In other words: you have to increase the troops in order to reduce them. This is so perverse on its face that it begins to sound zen-like and brilliant, like something out of Sun Tzu's "The Art of War." And in General David Petraeus, the administration conjured up its own Sun Tzu, a brilliant military strategist.
It is now widely considered beyond dispute that Bush has won his gamble. The surge was a terrific success. Choose your metric: attacks on American soldiers, car bombs, civilian deaths, potholes. They're all down, down, down. Lattes sold by street vendors are up. Performances of Shakespeare by local repertory companies have tripled.
Skepticism seems like sour grapes. If you opposed the surge, you have two choices. One is to admit that you were wrong, wrong wrong. The other is to sound as if you resent all the good news and remain eager for disaster. Too many opponents of the war have chosen option two.

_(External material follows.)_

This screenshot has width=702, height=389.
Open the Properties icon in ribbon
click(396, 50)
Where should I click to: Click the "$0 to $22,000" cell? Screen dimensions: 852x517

But we needn't quarrel about all this, or deny the reality of the good news, to say that at the very least, the surge has not worked yet. The test is simple, and built into the concept of a surge: Has it allowed us to reduce troop levels to below where they were when it started? And the answer is no.
In fact, President Bush laid down the standard of success when he announced the surge more than a year ago: "If we increase our support at this crucial moment, and help the Iraqis break the current cycle of violence, we can hasten the day our troops begin coming home." At the time, there were about 130,000 American soldiers in Iraq. Bush proposed to add up to 20,000 more troops. Although Bush never made any official promises about a timetable, the surge was generally described as lasting six to eight months.
By last summer the surge had actually added closer to 30,000 troops, making the total American troop count about 160,000. Today, there are still more than 150,000 American troops in Iraq. The official plan has been to get that number back down to 130,000 by July, and then to keep on going so that there would be about 100,000 American troops in Iraq by the time Bush leaves office.
Just lately, though, General Petraeus has come up with another zen-like idea: he calls it a "pause." And the administration has signed on, meaning that the total number of American troops in Iraq will remain at 130,000 for an undetermined period.
So the best that we can hope for, in terms of American troops risking their lives in Iraq, is that there will be just as many in July -- and probably in January, when Bush leaves office -- as there were a year ago. The surge will have surged in and surged out, leaving us back where we started. Maybe the situation in Baghdad, or all of Iraq, will have improved. But apparently it won't have improved enough to risk an actual reduction in the American troop commitment.
And consider how modest the administration's standard of success has become. Can there be any doubt that they would go for a reduction to 100,000 troops -- and claim victory -- if they had any confidence at all that the gains they brag about would hold at that level of support? The proper comparison isn't to the situation a year ago. It's to the situation before we got there. Imagine that you had been told in 2003 that when George W. Bush finished his second term, dozens of American soldiers and hundreds of Iraqis would be dying violently every month; that a major American goal would be getting the Iraqi government to temper its "debaathification" campaign so that Saddam Hussein's former henchmen could start running things again (because they know how); and that "only" 100,000 American troops would be needed to sustain this equilibrium.
You might have several words to describe this situation, but "success" would not be one of them.